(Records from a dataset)
______
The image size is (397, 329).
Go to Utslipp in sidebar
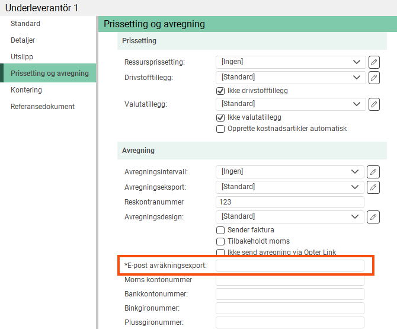[x=23, y=57]
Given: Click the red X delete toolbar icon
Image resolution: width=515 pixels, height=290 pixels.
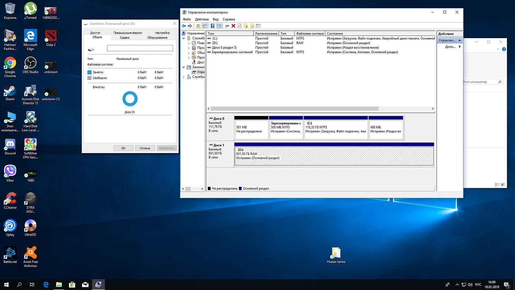Looking at the screenshot, I should [x=233, y=26].
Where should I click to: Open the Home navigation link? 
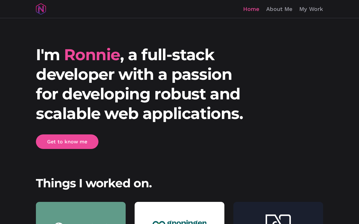(251, 9)
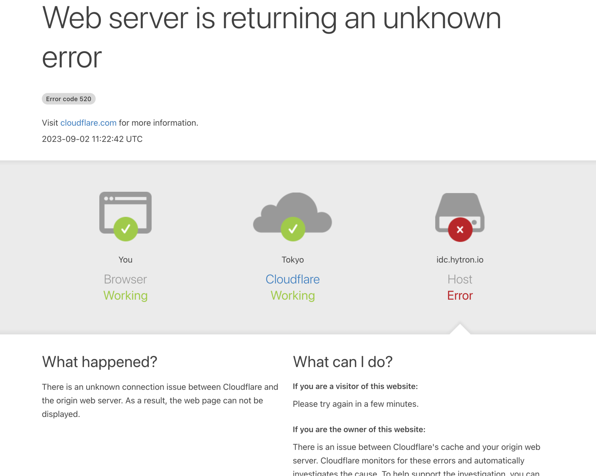
Task: Click the Tokyo location label
Action: point(293,260)
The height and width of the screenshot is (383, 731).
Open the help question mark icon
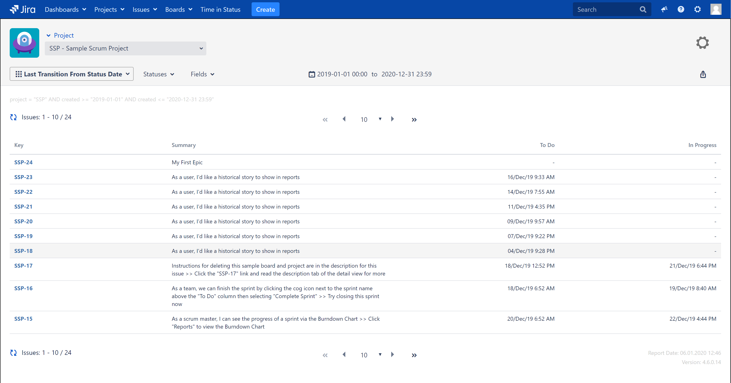681,9
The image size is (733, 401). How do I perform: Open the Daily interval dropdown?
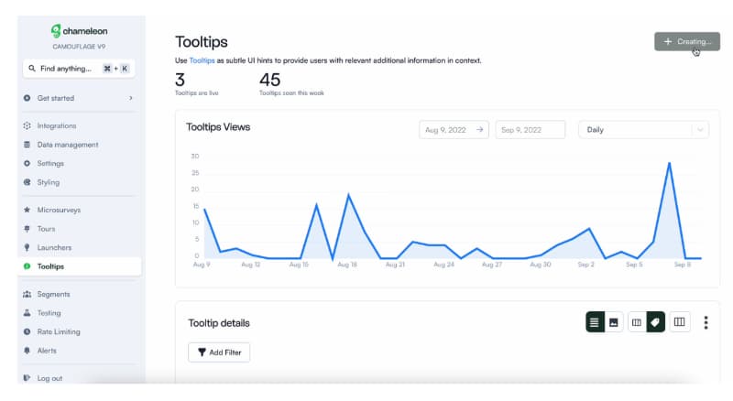point(643,130)
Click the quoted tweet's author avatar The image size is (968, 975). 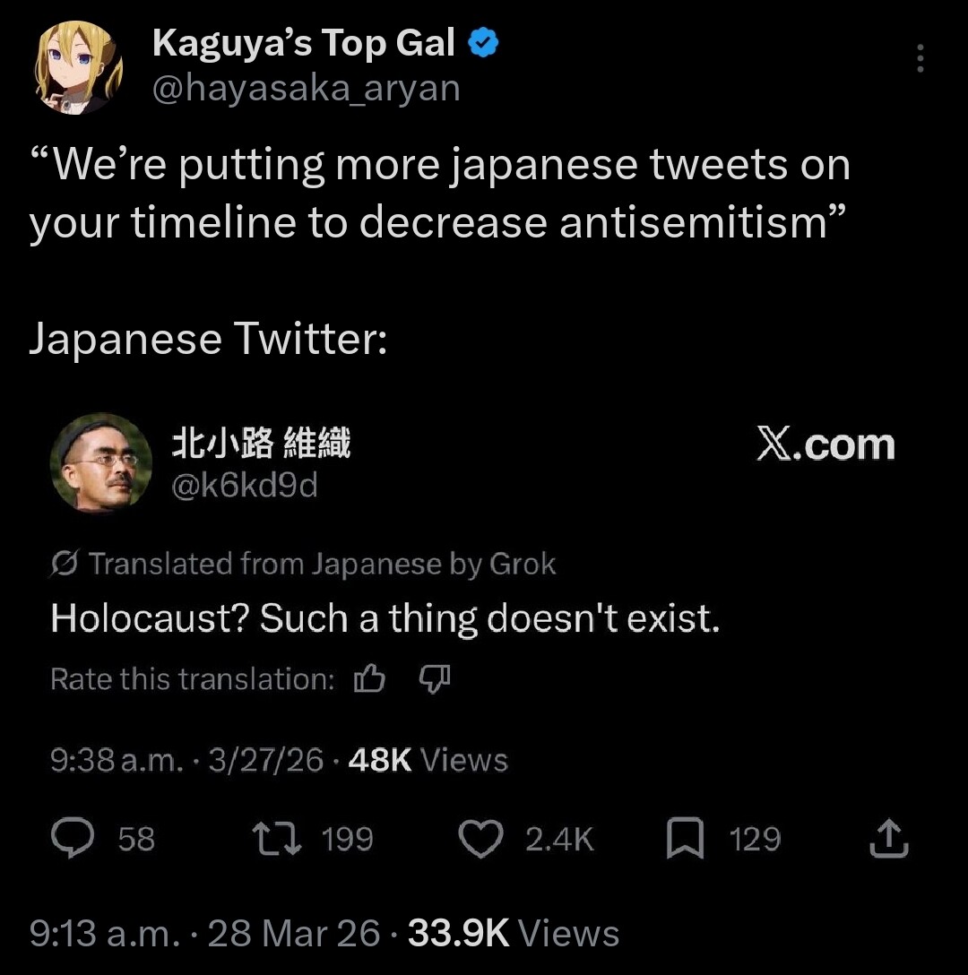100,463

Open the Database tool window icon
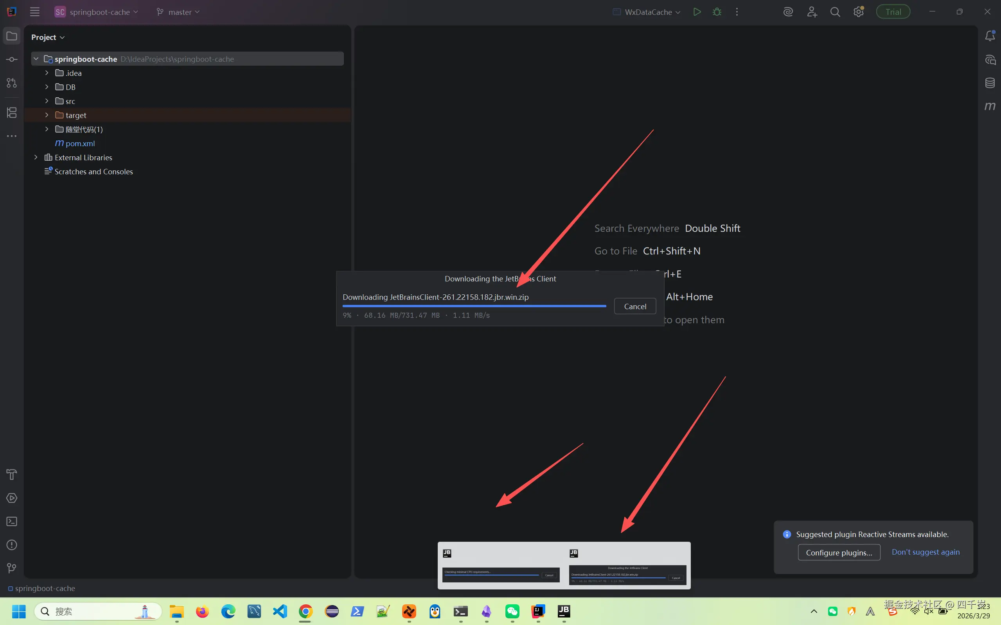coord(990,83)
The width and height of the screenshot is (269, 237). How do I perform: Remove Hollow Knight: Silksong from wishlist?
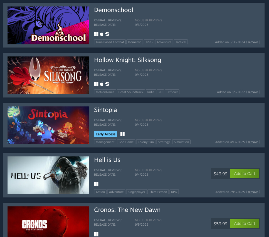coord(253,92)
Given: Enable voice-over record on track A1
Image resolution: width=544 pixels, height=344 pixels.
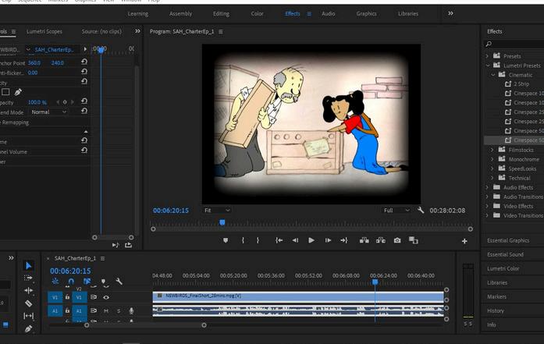Looking at the screenshot, I should click(131, 310).
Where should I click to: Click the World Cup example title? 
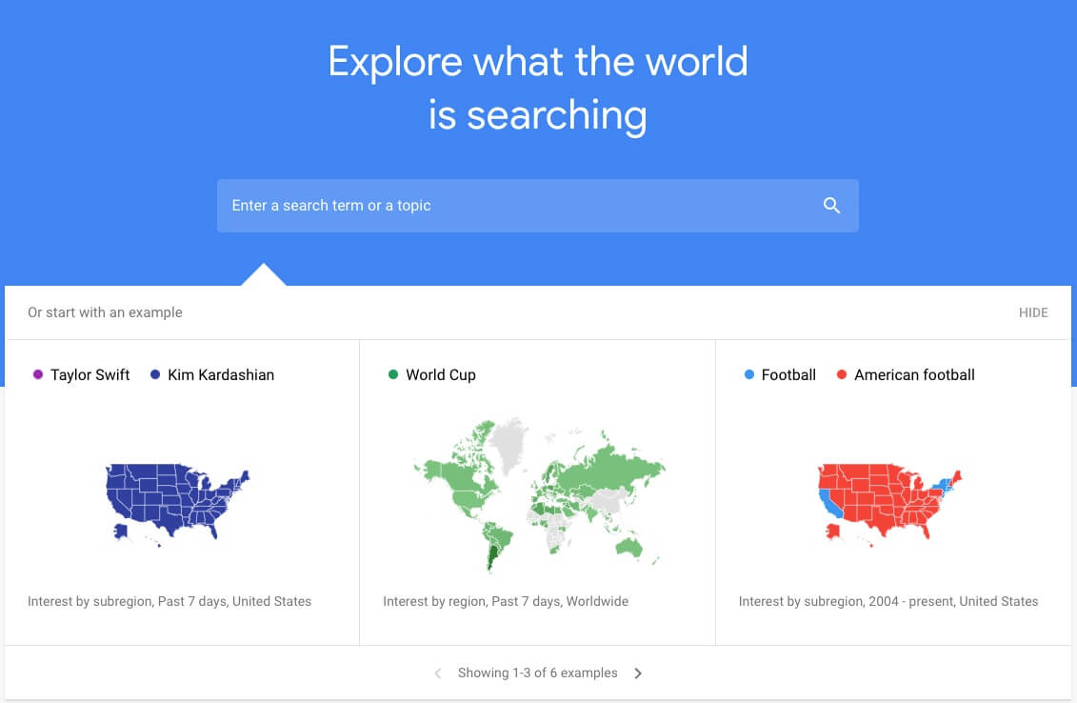pyautogui.click(x=441, y=375)
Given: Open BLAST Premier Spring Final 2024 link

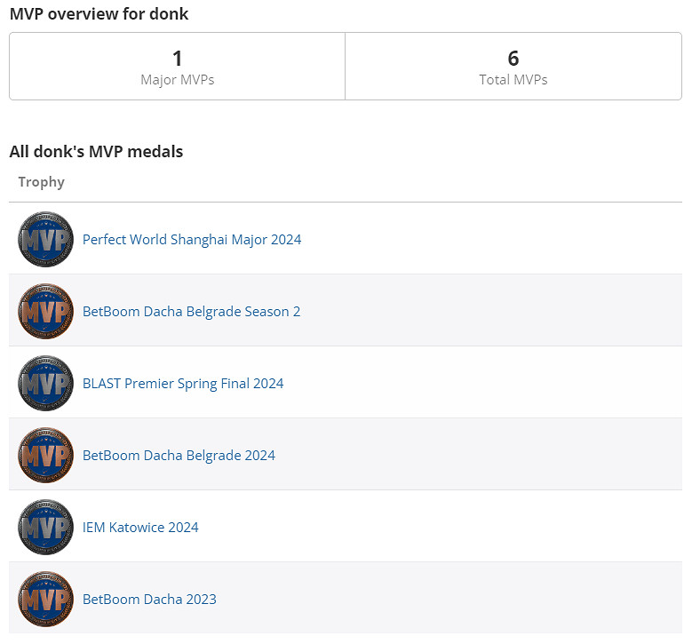Looking at the screenshot, I should coord(183,384).
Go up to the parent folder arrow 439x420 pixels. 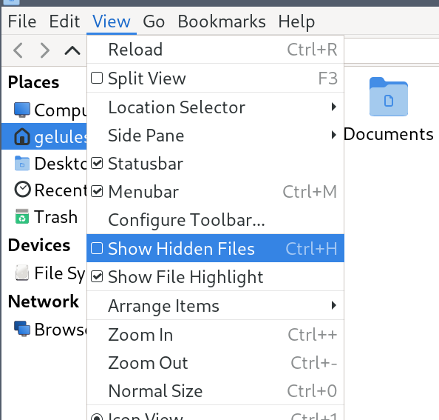click(x=72, y=51)
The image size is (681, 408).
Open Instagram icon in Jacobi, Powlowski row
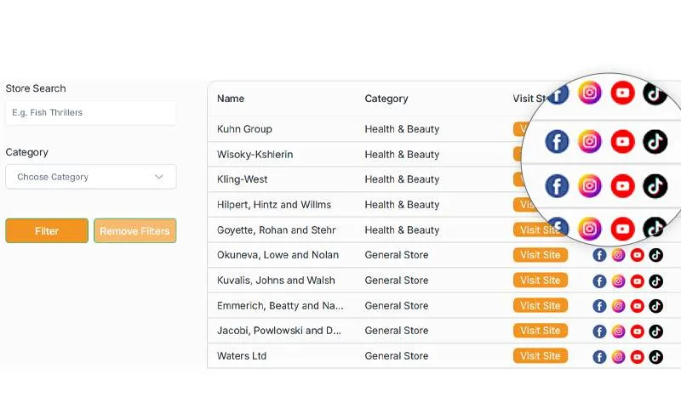point(619,332)
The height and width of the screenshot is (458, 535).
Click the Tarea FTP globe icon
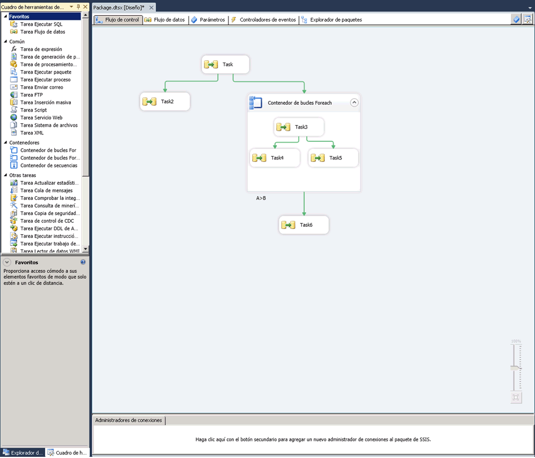(x=14, y=95)
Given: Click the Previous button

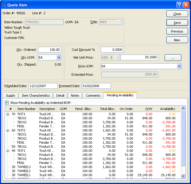Looking at the screenshot, I should click(x=177, y=31).
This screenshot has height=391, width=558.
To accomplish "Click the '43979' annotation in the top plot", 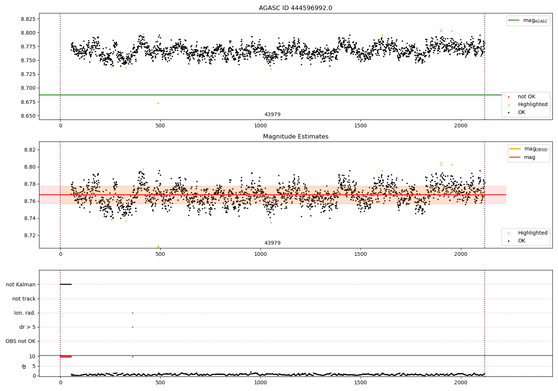I will click(272, 114).
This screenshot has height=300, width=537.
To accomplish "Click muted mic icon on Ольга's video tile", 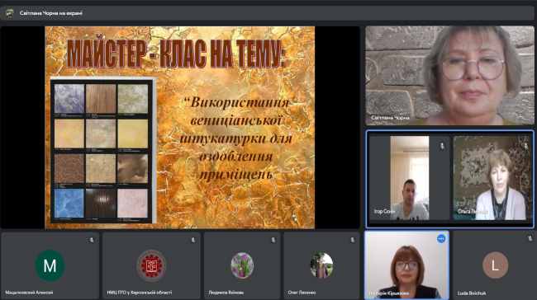I will click(525, 146).
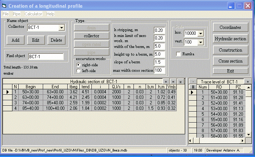The width and height of the screenshot is (255, 157).
Task: Select right-side excavation works option
Action: 78,64
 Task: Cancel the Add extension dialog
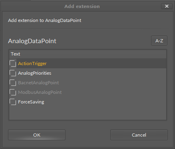click(139, 135)
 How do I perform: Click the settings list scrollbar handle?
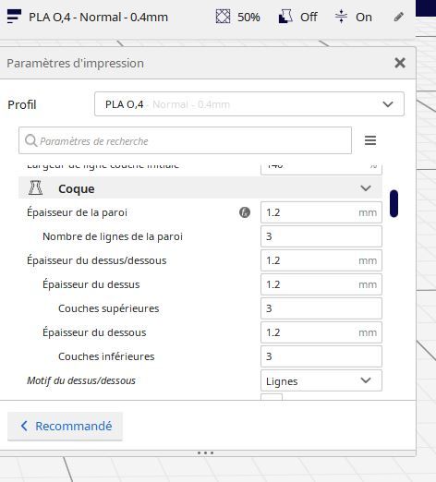394,203
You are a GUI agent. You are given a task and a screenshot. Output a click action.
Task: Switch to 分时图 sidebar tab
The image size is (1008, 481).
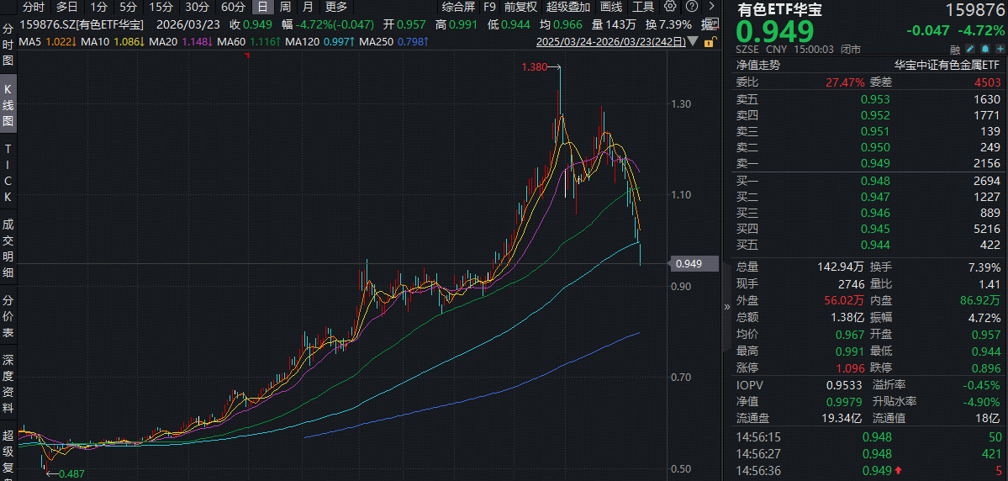8,45
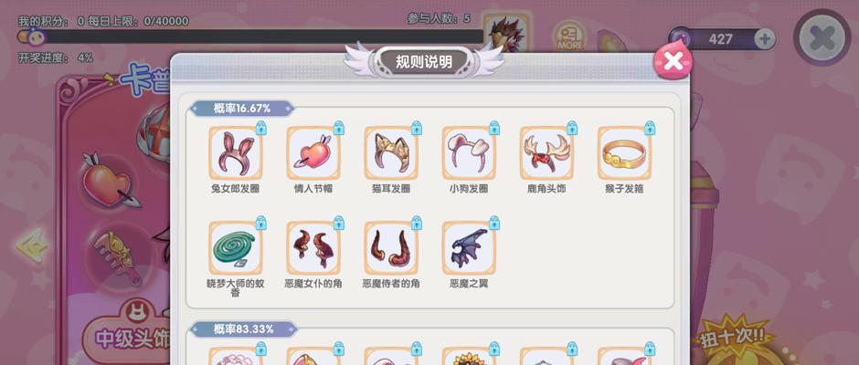Select the 情人节帽 heart hat item

[313, 153]
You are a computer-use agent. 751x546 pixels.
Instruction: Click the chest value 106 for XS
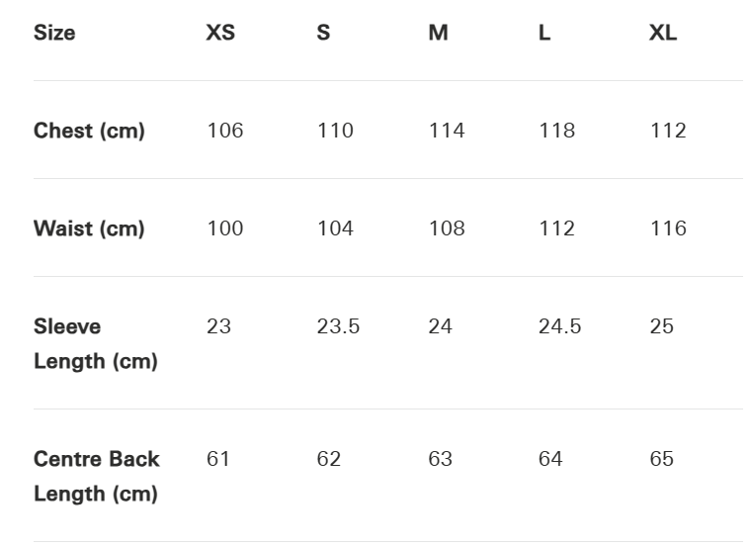pos(224,131)
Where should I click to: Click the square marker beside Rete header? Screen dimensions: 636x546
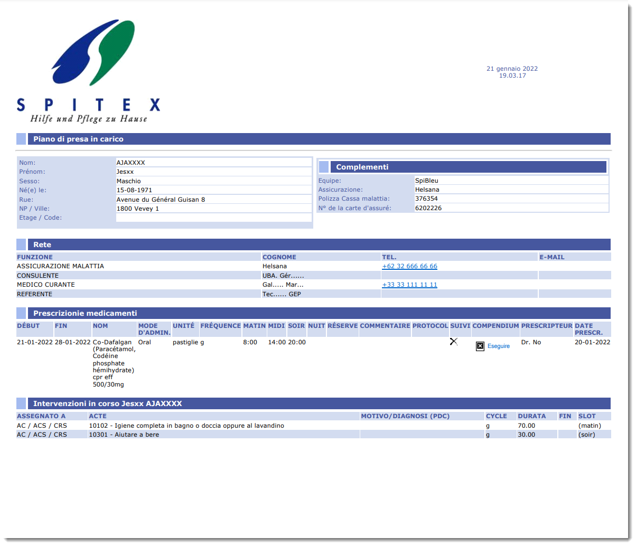(21, 244)
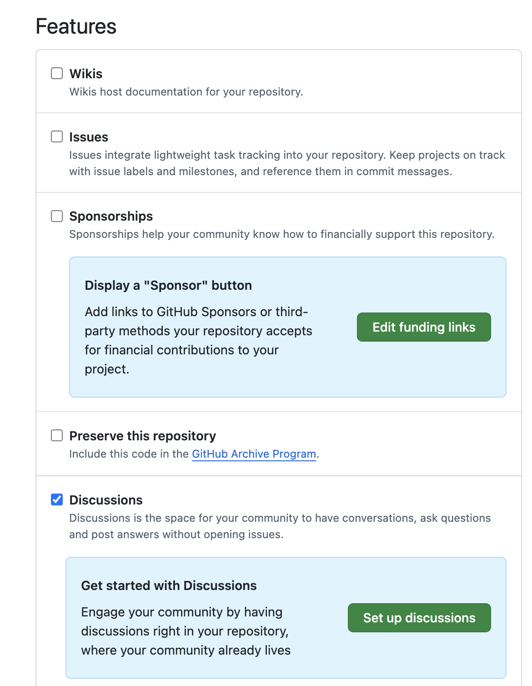Click the Display a "Sponsor" button heading

coord(168,285)
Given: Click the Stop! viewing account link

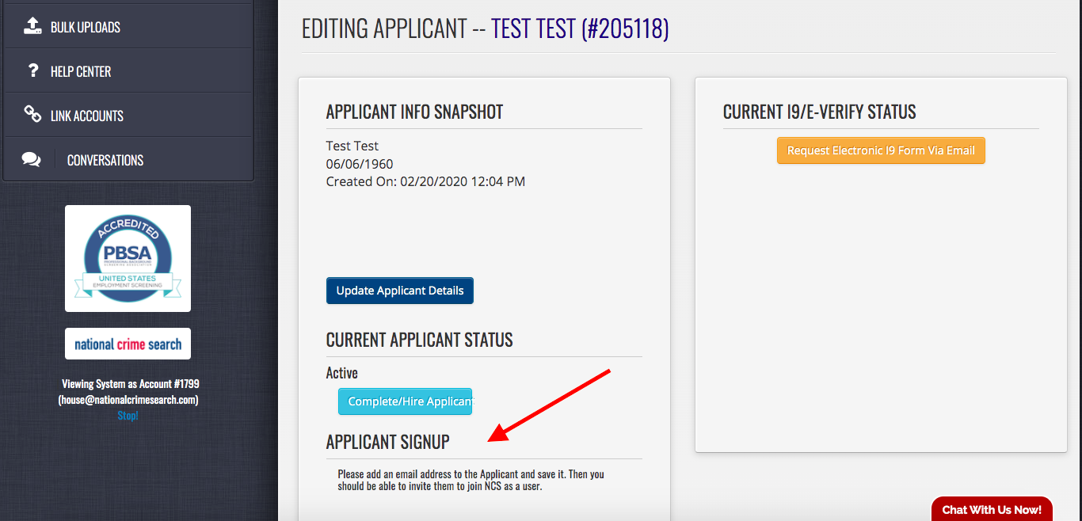Looking at the screenshot, I should point(128,415).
______
» **REQUIRED WORK**: Can you output the lines from the first one through the line with "point(643,130)", including both? Leave the pictures out of your answer.

» **REPLY**:
The image size is (397, 329).
Go to Utslipp in sidebar
[x=23, y=57]
Given: Click the red X delete toolbar icon
Image resolution: width=515 pixels, height=290 pixels.
Looking at the screenshot, I should [x=233, y=26].
Where should I click to: Open the Home navigation link? 
(251, 9)
Task: Click the Tokyo location label
Action: point(293,260)
The height and width of the screenshot is (383, 731).
Open the help question mark icon
681,9
The image size is (733, 401). How do I perform: Open the Daily interval dropdown?
point(643,130)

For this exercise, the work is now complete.